On the research front, the HLA recently announced the funding of four new research projects that will examine key issues from both business and health perspectives.
Drs. Thomas Doyle, Norm Archer, Reza Samavi, Cynthia Lokker, all of McMaster's Faculty of Health Sciences, are using HLA grant funding to study Ontario's local health integration networks (LHINs). The team wants to develop a micro-LHIN or what could be called a 'sandbox' that reflects the structure of services, policies, and technologies current students will encounter upon graduation.
Matthew Woolhouse, head of the McMaster Institute for Music and the Mind and an Assistant Professor in the School of the Arts, aims to create a technological screen-based dance application for people with Parkinson's disease. Based on choreography from the Dance for Parkinson's classes held by the Hamilton City Ballet, the application is designed to give users a realistic, virtual dance lesson in the comfort of their own homes.
Gillian Mulvale, Assistant Professor at the DeGroote School of Business, along with Norwegian research partner Karl-Johan Johansen, is looking into the integration of formalized and intentional peer support services within clinical services located in hospital, primary care, and community settings. The study involves examining two sub-cases of peer support: One in Norway, and the other in Ontario.

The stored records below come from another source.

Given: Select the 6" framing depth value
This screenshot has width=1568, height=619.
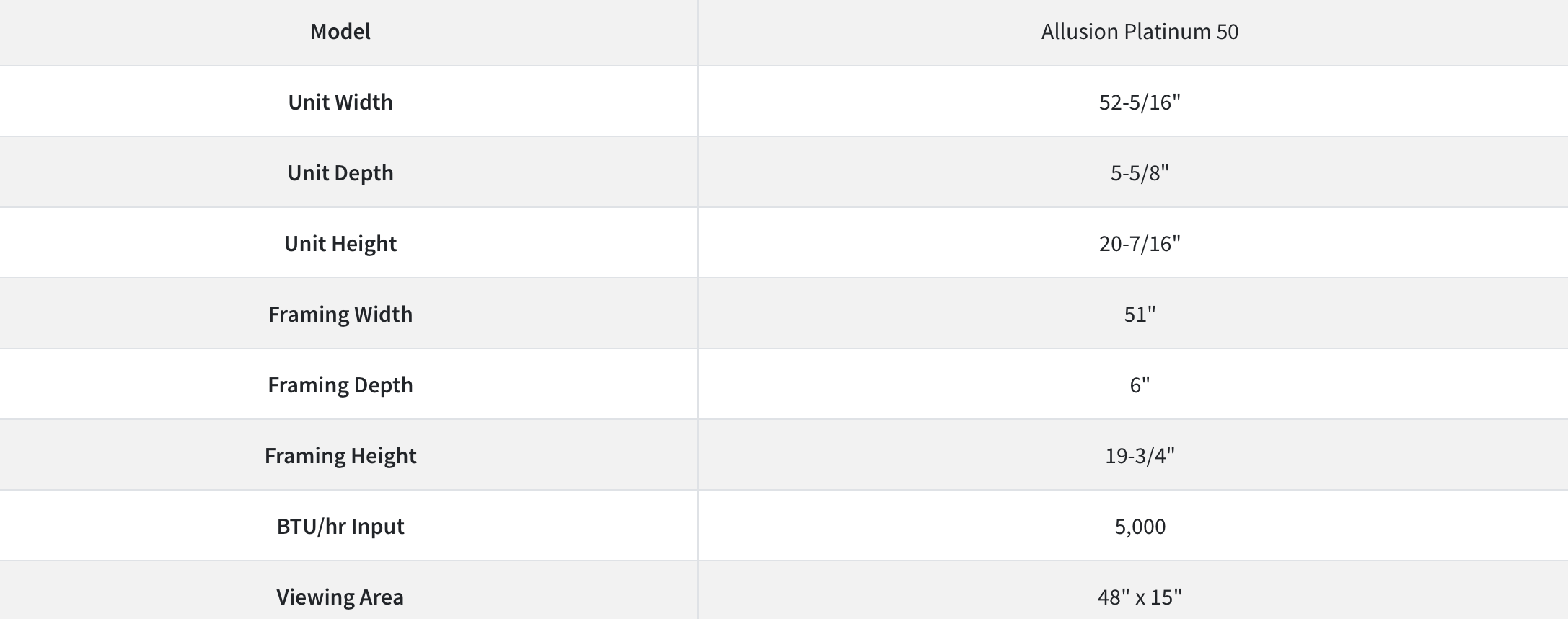Looking at the screenshot, I should pos(1140,385).
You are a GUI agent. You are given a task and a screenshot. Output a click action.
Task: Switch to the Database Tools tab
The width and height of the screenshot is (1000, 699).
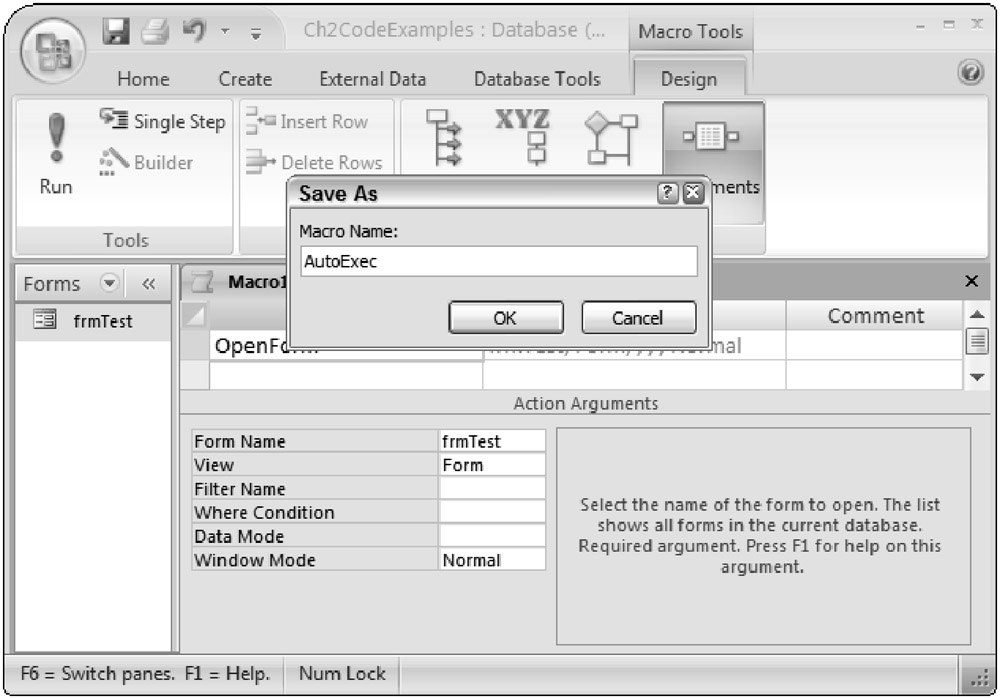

Finally, Dr. Meredith Vanstone, an Assistant Professor in the Department of Health Research Methods, Evidence, and Impact, has partnered with Catherine Connelly, a DeGroote Associate Professor and Tier II Canada Research Chair. Through a mixed-methods research project, the pair are looking at what exactly constitutes mistreatment, abuse, and unproductive behaviours in a clinical workplace or learning environment.
Long-term, Harnish is confident the HLA will have a profound impact on healthcare systems at home and abroad, while also positioning McMaster as a leader in this space.
"We have a view that if we do things well, it will have an impact on the system later. Change doesn't happen quickly, so what we are trying to do is create a cohort of people who are thinking about the health system, its challenges and possible changes, and who know their role and potential contribution," he says.
"Overall, the goal is always to increase McMaster's reputation. If we can do that in the leadership arena for health, it will mean taking advantage of the strengths of the DeGroote School of Business and the Faculty of Health Sciences, and growing in areas that people don't necessarily focus on currently."
Going beyond the classroom:
Want to get involved in the HLA? Beginning in September, the Academy will launch a series of lunchtime events known as Collaboratorium Talks. The aim of the series is to share some of the health innovations that are being developed at McMaster.
The opening talk, "How 'Disabled' Youth with Autism Enabled Our Workplace," will take place Tuesday, Sept. 12 from 12 to 1:30 p.m. with Dr. Stelios Georgiades, an Assistant Professor of the Department of Psychiatry and Behavioural Neurosciences, and an expert in autism spectrum disorder.
The HLA is also committed to supporting its community in numerous ways. The Academy is co-facilitating an interactive afternoon at the second annual Autism Research Stakeholder Symposium on Friday, Sept. 15 at McMaster Innovation Park, with a focus on rethinking autism training in Ontario.In addition, the HLA is sponsoring a panel discussion at this year's Digital Leadership Summit, taking place Wednesday, Sept. 20 at Toronto's One King West Hotel & Residence. The panel will focus on health and technology and the future of healthcare in 10 years and beyond, building off this year's overall theme of Modelling the Future of Work.